A rendere omaggio alla “picciridda”, come veniva affettuosamente chiamata, è stata anche Piera Aiello, cognata di Rita, anch’essa testimone di giustizia ed ex parlamentare. «Oggi – ha scritto Aiello – come ogni anno sono stata a Partanna, sono andata a trovare Rita, la Picciridda. Ringrazio Salvatore Inguì, i ragazzi di Libera, i ragazzi e gli accompagnatori che hanno visitato e lavorato nei campi confiscati alla mafia, e tutti coloro che hanno scelto di esserci. Anche i pochi, ma coraggiosi, partannesi che non si lasciano intimidire».

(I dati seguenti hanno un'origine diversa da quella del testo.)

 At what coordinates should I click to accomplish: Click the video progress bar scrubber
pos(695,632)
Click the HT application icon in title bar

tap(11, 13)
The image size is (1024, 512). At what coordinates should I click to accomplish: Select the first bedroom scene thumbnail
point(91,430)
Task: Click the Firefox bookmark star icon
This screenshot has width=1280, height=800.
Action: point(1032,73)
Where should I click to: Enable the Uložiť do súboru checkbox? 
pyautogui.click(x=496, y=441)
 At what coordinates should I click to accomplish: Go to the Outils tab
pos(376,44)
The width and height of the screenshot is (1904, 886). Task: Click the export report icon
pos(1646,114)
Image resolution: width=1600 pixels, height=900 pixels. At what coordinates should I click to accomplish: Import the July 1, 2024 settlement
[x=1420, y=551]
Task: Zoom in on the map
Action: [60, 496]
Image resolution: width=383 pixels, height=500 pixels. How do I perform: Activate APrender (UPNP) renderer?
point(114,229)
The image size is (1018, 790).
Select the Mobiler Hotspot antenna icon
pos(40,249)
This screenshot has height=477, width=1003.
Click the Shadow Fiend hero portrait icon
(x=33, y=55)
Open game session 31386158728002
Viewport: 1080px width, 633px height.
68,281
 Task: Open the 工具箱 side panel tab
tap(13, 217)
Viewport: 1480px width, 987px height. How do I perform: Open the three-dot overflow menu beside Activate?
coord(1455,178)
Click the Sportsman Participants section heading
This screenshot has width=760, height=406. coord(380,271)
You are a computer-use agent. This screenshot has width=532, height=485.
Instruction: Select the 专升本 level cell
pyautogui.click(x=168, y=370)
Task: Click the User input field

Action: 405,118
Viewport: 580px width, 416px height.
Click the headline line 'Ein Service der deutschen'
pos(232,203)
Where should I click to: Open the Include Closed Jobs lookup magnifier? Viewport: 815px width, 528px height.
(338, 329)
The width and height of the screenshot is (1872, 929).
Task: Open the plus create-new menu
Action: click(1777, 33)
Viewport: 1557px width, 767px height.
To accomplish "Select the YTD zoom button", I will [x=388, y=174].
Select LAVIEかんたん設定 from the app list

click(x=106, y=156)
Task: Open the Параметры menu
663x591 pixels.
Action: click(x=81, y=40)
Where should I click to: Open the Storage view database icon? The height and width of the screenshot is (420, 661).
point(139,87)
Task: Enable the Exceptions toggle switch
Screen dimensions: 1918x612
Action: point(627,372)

Quest’anno non si è svolta la consueta cerimonia di consegna del premio “Picciridda”, istituito per ricordare Rita e il suo coraggio. Una scelta dovuta a problemi organizzativi: nella stessa giornata, il Comune di Partanna era impegnato in altre manifestazioni, con strade chiuse e spazi pubblici occupati, tali da impedire il regolare svolgimento dell’iniziativa.
Ma il premio non salta: l’appuntamento è solo rinviato al 6 settembre, giorno del compleanno di Rita Atria. «Perché proprio come voleva lei – conclude Aiello – la ricorderemo festeggiando in sua memoria, con il sorriso sulle labbra. Festeggeremo una piccola grande donna, simbolo di rinascita, verità e giustizia».
L’evento è organizzato con l’associazione “La Tazzina della Legalità”, e nei prossimi giorni saranno resi noti i dettagli. Un invito aperto a tutti coloro che vogliono onorare la memoria di Rita non solo con il ricordo, ma anche con un impegno civile concreto.